(Data records)
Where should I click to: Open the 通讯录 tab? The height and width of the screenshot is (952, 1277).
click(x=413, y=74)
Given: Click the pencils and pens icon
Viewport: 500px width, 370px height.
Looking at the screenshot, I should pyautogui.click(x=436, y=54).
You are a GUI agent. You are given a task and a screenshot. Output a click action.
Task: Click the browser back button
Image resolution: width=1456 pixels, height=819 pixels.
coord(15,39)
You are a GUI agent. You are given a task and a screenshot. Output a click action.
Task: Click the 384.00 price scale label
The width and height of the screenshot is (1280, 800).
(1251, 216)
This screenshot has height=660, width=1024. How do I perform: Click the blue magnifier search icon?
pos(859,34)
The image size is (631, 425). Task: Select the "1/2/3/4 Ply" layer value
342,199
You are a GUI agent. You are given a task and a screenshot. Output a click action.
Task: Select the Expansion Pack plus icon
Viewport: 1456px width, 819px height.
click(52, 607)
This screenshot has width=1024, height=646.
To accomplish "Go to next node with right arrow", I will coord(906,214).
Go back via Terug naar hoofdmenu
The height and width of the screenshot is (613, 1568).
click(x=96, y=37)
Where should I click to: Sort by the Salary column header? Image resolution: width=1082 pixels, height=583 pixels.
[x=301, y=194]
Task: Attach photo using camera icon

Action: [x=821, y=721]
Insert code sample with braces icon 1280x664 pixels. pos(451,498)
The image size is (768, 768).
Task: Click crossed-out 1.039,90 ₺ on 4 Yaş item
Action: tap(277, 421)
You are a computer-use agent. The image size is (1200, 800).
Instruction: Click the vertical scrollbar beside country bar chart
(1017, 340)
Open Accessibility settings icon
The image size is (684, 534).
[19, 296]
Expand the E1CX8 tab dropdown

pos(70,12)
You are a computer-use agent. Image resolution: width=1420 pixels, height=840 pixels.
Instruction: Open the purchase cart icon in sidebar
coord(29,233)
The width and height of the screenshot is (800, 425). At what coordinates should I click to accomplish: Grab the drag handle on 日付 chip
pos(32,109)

__Requirements__:
Output every line of the data above as a JSON list of strings, one string per line, leaving out blank lines.

__Exercise result__:
[
  "Where should I click to: Open the 通讯录 tab? The height and width of the screenshot is (952, 1277).",
  "click(x=413, y=74)",
  "Given: Click the pencils and pens icon",
  "Viewport: 500px width, 370px height.",
  "Looking at the screenshot, I should pyautogui.click(x=436, y=54).",
  "You are a GUI agent. You are given a task and a screenshot. Output a click action.",
  "Task: Click the browser back button",
  "Image resolution: width=1456 pixels, height=819 pixels.",
  "coord(15,39)",
  "You are a GUI agent. You are given a task and a screenshot. Output a click action.",
  "Task: Click the 384.00 price scale label",
  "The width and height of the screenshot is (1280, 800).",
  "(1251, 216)",
  "This screenshot has height=660, width=1024. How do I perform: Click the blue magnifier search icon?",
  "pos(859,34)",
  "The image size is (631, 425). Task: Select the \"1/2/3/4 Ply\" layer value",
  "342,199",
  "You are a GUI agent. You are given a task and a screenshot. Output a click action.",
  "Task: Select the Expansion Pack plus icon",
  "Viewport: 1456px width, 819px height.",
  "click(52, 607)",
  "This screenshot has width=1024, height=646.",
  "To accomplish \"Go to next node with right arrow\", I will coord(906,214).",
  "Go back via Terug naar hoofdmenu",
  "The height and width of the screenshot is (613, 1568).",
  "click(x=96, y=37)",
  "Where should I click to: Sort by the Salary column header? Image resolution: width=1082 pixels, height=583 pixels.",
  "[x=301, y=194]",
  "Task: Attach photo using camera icon",
  "Action: [x=821, y=721]",
  "Insert code sample with braces icon 1280x664 pixels. pos(451,498)",
  "The image size is (768, 768).",
  "Task: Click crossed-out 1.039,90 ₺ on 4 Yaş item",
  "Action: tap(277, 421)",
  "You are a computer-use agent. The image size is (1200, 800).",
  "Instruction: Click the vertical scrollbar beside country bar chart",
  "(1017, 340)",
  "Open Accessibility settings icon",
  "The image size is (684, 534).",
  "[19, 296]",
  "Expand the E1CX8 tab dropdown",
  "pos(70,12)",
  "You are a computer-use agent. Image resolution: width=1420 pixels, height=840 pixels.",
  "Instruction: Open the purchase cart icon in sidebar",
  "coord(29,233)",
  "The width and height of the screenshot is (800, 425). At what coordinates should I click to accomplish: Grab the drag handle on 日付 chip",
  "pos(32,109)"
]